In the six years from 2009 to 2014, oil production rose 3.9%, from 74 MBD to 76.9 MBD.Meanwhile, cumulative global growth at 2.7% annually added 17.3% to the global economy in the same six-year period. What is remarkable is not the extremely modest expansion of oil production but how this modest growth apparently enabled a much larger expansion of the global economy. ( Other sources set the growth of global GDP in excess of 20% over this time frame.)
Global petroleum and other liquids reflects a similar modest expansion: from 89.1 MBD in 2012 to 91.4 MBD in 2014.
Given the presumed 17% to 20+% expansion of the global economy since 2009, the small increases in production could not possibly flood the world in oil unless demand has cratered. The "we're pumping so much oil" rationalizations for the 37% free-fall in oil don't hold up.

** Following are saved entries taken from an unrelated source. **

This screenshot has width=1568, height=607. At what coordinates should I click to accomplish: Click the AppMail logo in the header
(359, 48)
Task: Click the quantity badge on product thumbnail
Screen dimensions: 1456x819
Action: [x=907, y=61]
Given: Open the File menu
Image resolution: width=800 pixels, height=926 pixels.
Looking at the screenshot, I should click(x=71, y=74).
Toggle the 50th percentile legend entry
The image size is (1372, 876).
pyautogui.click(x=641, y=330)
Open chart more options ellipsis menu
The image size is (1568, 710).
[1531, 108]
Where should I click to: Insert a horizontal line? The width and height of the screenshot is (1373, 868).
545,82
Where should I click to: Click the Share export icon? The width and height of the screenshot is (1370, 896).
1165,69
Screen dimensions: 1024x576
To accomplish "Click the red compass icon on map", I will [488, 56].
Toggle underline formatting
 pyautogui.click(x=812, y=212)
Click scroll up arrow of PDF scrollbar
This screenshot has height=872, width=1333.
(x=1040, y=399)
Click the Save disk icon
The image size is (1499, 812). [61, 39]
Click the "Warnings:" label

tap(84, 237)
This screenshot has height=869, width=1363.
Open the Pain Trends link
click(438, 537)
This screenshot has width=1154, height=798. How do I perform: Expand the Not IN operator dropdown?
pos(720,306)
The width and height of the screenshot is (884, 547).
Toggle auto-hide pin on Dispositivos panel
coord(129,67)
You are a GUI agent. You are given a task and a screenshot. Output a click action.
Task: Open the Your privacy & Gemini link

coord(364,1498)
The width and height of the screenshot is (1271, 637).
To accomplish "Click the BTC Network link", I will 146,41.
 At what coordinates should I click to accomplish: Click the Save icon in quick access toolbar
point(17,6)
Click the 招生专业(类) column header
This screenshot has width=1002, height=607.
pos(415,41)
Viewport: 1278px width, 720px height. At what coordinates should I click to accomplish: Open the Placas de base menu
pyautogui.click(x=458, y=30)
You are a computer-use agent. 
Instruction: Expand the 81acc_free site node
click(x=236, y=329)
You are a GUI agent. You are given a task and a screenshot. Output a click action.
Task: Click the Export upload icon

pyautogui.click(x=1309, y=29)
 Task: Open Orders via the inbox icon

That leaves a sharp drop in demand and the rats fleeing the sinking ship exit from "risk-on" trades as the only explanations left. We will discuss these later in the week.
Those who doubt the eventual impact of this free-fall drop in oil prices might want to review The Smith Uncertainty Principle (yes, it's my work):
Every sustained action has more than one consequence. Some consequences will appear positive for a time before revealing their destructive nature. Some will be foreseeable, some will not. Some will be controllable, some will not. Those that are unforeseen and uncontrollable will trigger waves of other unforeseen and uncontrollable consequences."
I call your attention to the last line, which I see as being most relevant to the full impact of oil's free-fall.